- [Aim]: Repeat the lines below verbatim, leaving out the pictures.
****
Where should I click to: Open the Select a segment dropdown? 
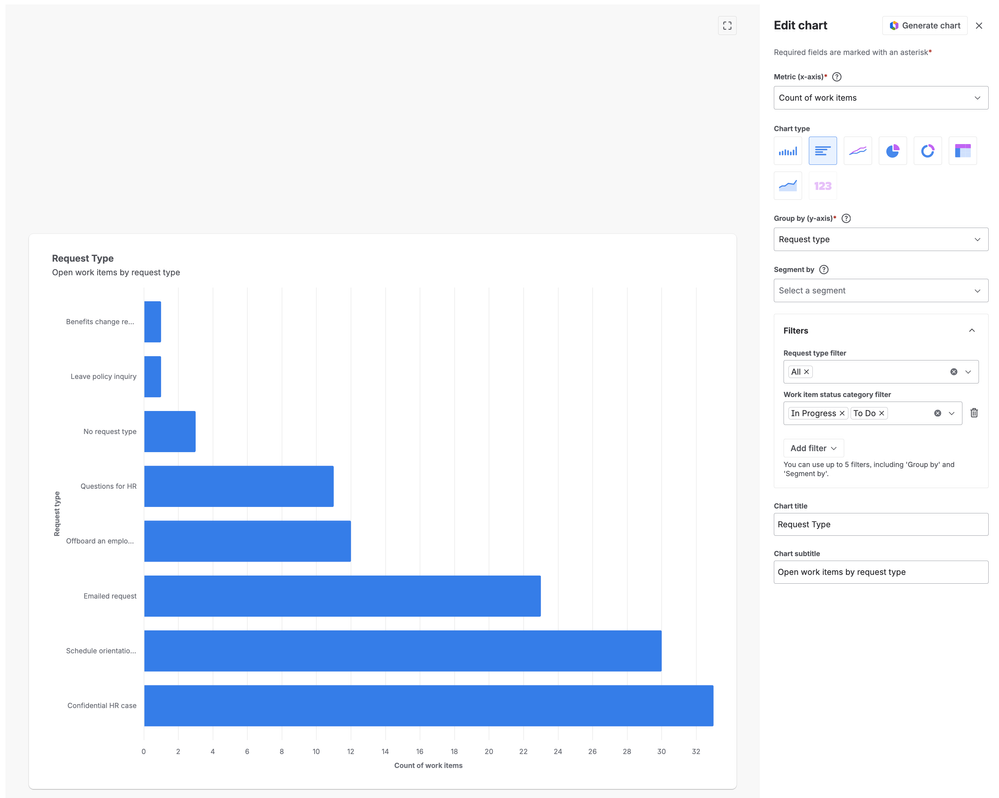click(881, 290)
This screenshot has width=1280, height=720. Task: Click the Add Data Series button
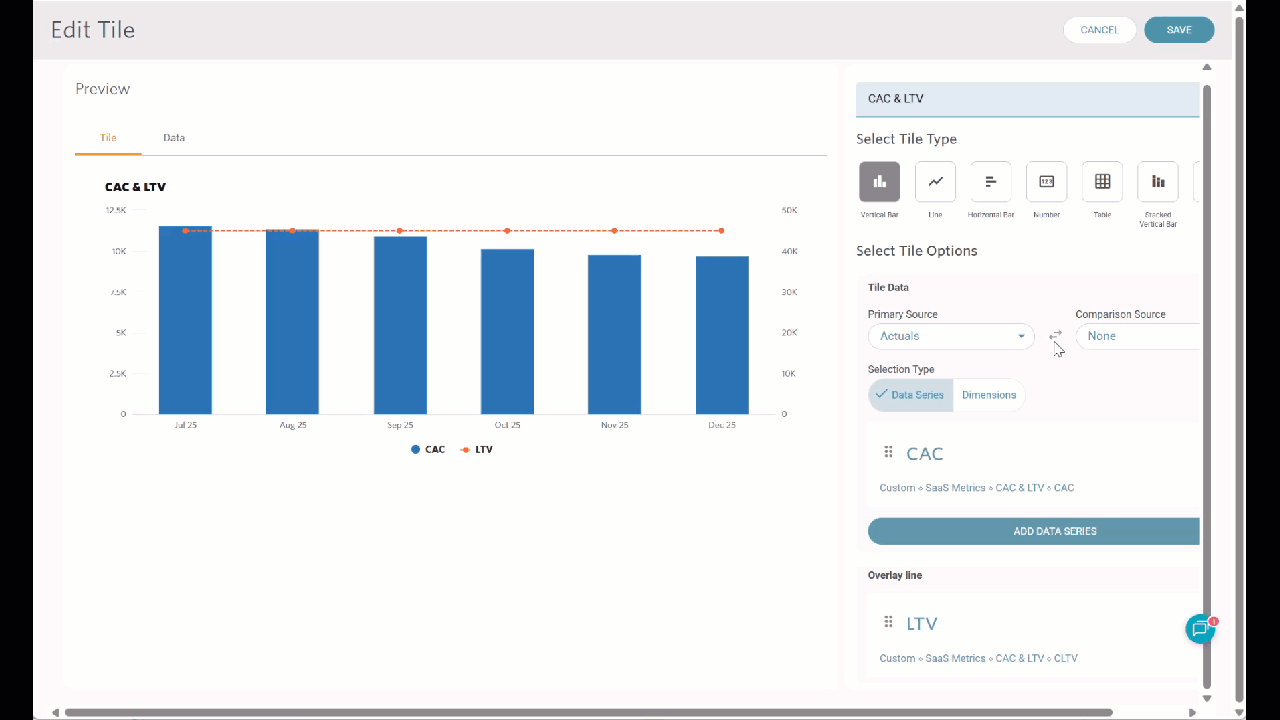[1034, 531]
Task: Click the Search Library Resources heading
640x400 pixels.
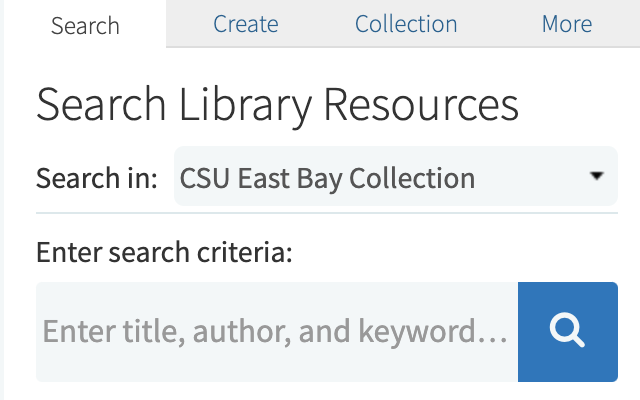Action: coord(277,105)
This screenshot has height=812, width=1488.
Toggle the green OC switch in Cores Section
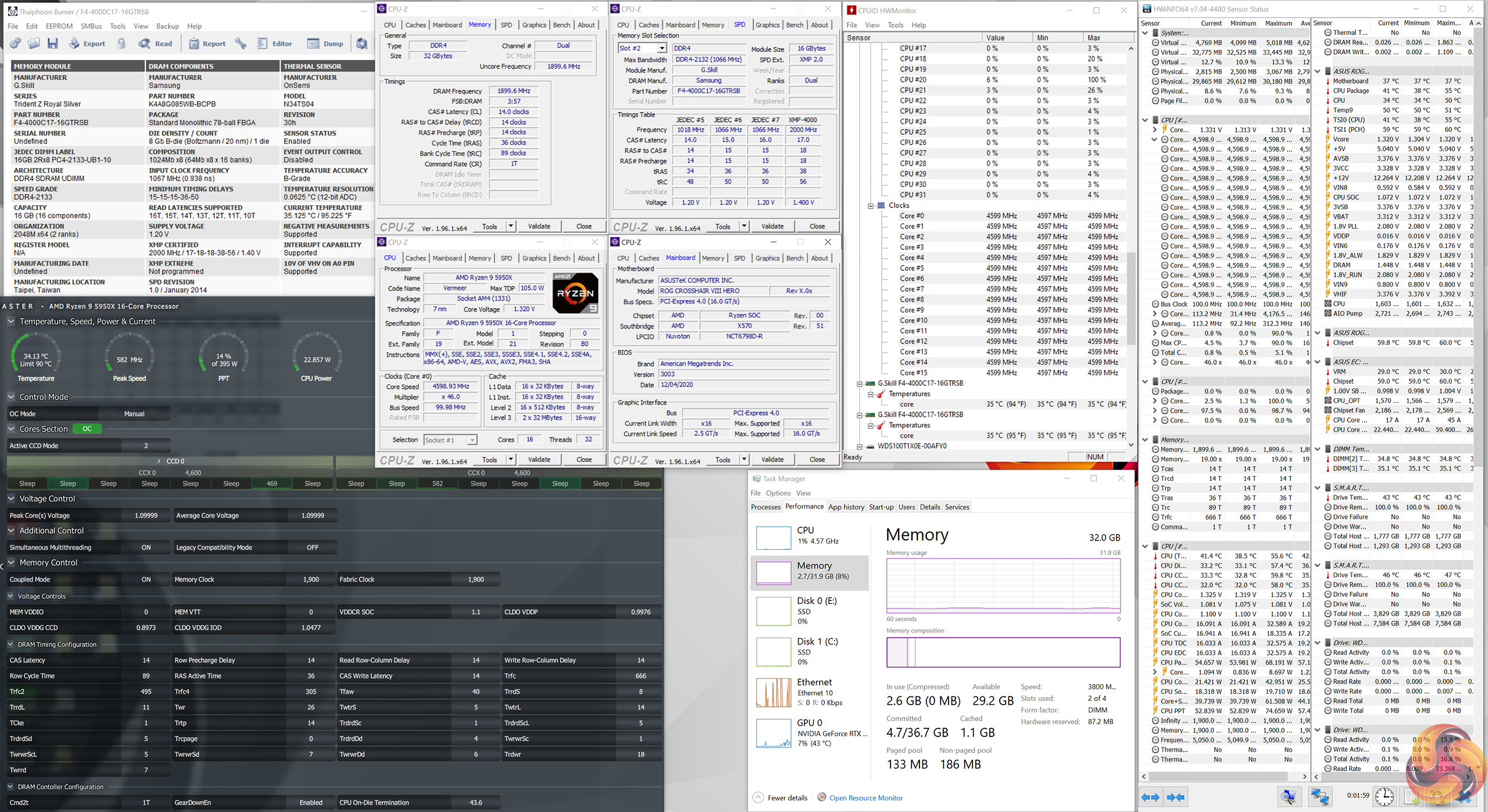[87, 429]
****
- [Response for this exercise]:
Where should I click to: Open the Select a segment dropdown? 
click(881, 290)
This screenshot has width=1280, height=720. Task: Click the Add Data Series button
[1034, 531]
Task: Click the Search Library Resources heading
640x400 pixels.
Action: coord(277,105)
This screenshot has height=812, width=1488.
Toggle the green OC switch in Cores Section
[87, 429]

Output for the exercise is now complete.